Key Points

  • Post-HCT landmark analyses showed that ST2, TNFR1, and REG3α are associated with NRM in children ≤10 years and children/adults >10 years

  • When pre-HCT biomarkers were included, ST2 remained significantly associated with NRM only in children ≤10 years

Assessment of prognostic biomarkers of Non-Relapse Mortality (NRM) after allogeneic hematopoietic cell transplantation (HCT) in the pediatric age group is lacking. To address this need, we conducted a prospective cohort study (NCT02194439). 415 patients at six centers: 170 children ≤10 years and 245 subjects >10 years, including both children and adults were accrued from 2013 to 2018. Four plasma biomarkers [stimulation-2 (ST2), interleukin-6, regenerating-islet-derived-3-alpha (REG3α) and tumor-necrosis-factor-receptor-1 (TNFR1)] were assessed pre-HCT and at days +7, +14, +21 post-HCT. We performed landmark analyses for NRM, dichotomizing the cohort at ≤10 years and using each biomarker median as a cutoff for high and low risk groups.
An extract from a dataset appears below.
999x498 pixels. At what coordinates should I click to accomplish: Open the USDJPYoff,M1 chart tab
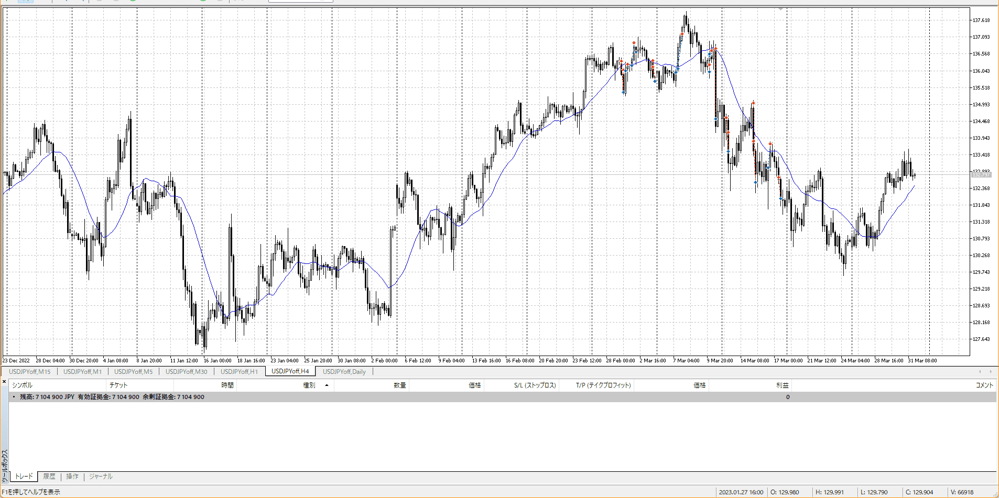(82, 372)
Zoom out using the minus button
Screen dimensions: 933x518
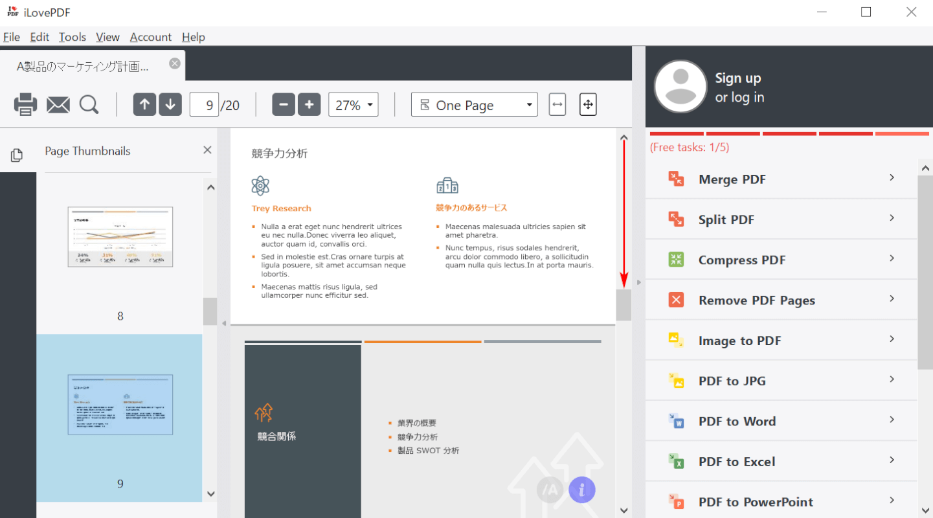point(284,104)
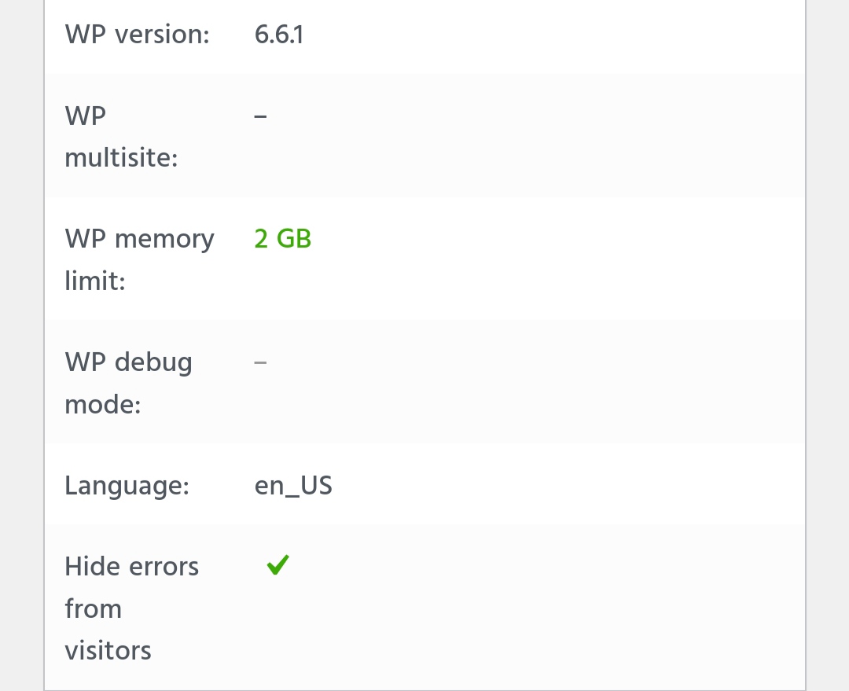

Post-HCT biomarker analysis showed that ST2 (>26 ng/mL), TNFR1 (>3441 pg/mL), and REG3α (>25 ng/mL) are associated with NRM in both children ≤10 years [Hazard Ratio (HR) Confidence Intervals (CI): ST2: 9.13 (2.74-30.38), p=0.0003; TNFR1: 4.29 (1.48-12.48), p=0.0073; REG3α: 7.28 (2.05-25.93), p=0.0022] and children/adults >10 years [HR (CI): ST2: 2.60 (1.15-5.86), p=0.021; TNFR1: 2.09 (0.96-4.58), p=0.06; REG3α: 2.57 (1.19-5.55), p=0.016]. When pre-HCT biomarkers were included, only ST2 remained significant in both cohorts. After adjustment for significant covariates (race/ethnicity, malignant disease, graft, GVHD prophylaxis), ST2 remained associated with NRM only in recipients ≤10 years [HR(CI): 4.82 (1.89-14.66), p=0.0056]. Assays of ST2, TNFR1, REG3α in the first 3 weeks following HCT have prognostic value for NRM in both children and adults. ST2 prior to HCT is a prognostic biomarker for NRM in children ≤10 years allowing for additional stratification.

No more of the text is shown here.